What needs to be done
Read the lines below, and copy any that contain the string "computer".

Stored data

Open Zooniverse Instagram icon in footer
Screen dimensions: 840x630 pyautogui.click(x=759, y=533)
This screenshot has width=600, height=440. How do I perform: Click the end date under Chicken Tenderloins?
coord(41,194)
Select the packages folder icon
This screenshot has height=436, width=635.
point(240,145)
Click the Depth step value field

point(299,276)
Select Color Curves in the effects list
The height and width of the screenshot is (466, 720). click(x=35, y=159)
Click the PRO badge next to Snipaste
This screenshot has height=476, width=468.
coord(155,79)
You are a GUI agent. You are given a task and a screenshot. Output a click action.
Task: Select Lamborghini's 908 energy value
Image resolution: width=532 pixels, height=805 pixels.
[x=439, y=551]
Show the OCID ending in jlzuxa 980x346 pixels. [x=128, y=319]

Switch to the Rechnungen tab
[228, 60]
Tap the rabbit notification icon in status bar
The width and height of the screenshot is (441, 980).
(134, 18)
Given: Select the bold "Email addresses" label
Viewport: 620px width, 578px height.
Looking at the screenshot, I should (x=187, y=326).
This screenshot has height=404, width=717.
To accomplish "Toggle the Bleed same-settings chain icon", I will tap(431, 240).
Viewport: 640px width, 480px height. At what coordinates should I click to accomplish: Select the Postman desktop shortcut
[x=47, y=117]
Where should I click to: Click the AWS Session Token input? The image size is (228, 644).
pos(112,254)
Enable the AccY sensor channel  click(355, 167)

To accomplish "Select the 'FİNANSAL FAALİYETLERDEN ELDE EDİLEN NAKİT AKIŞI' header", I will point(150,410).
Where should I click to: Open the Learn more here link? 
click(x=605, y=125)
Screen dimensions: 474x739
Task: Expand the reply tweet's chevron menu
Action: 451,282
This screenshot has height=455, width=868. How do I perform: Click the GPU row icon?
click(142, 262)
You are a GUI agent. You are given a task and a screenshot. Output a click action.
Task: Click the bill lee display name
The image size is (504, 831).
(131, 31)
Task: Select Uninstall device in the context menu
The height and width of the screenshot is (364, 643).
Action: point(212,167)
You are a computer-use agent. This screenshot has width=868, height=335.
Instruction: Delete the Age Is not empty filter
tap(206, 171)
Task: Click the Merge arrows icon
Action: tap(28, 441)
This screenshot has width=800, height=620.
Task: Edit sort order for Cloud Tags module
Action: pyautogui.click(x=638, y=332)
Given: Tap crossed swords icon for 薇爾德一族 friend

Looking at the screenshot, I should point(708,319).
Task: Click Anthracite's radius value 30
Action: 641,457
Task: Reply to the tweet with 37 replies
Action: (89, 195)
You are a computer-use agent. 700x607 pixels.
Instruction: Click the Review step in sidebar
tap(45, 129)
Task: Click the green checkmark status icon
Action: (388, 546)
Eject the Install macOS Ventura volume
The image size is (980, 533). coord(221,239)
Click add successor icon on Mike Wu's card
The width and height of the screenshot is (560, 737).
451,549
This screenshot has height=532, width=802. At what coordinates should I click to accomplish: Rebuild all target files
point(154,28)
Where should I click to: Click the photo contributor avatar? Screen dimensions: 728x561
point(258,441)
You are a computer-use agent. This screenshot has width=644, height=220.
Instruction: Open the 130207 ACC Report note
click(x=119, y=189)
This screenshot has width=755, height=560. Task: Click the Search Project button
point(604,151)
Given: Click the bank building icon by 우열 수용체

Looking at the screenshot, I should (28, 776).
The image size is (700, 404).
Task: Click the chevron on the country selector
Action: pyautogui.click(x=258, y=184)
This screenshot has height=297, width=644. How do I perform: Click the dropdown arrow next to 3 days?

Response below
You are a computer-use agent. This screenshot has width=868, height=335.
You are a computer-use agent. 700x607 pixels.
You are a computer-use agent. This screenshot has width=644, height=220.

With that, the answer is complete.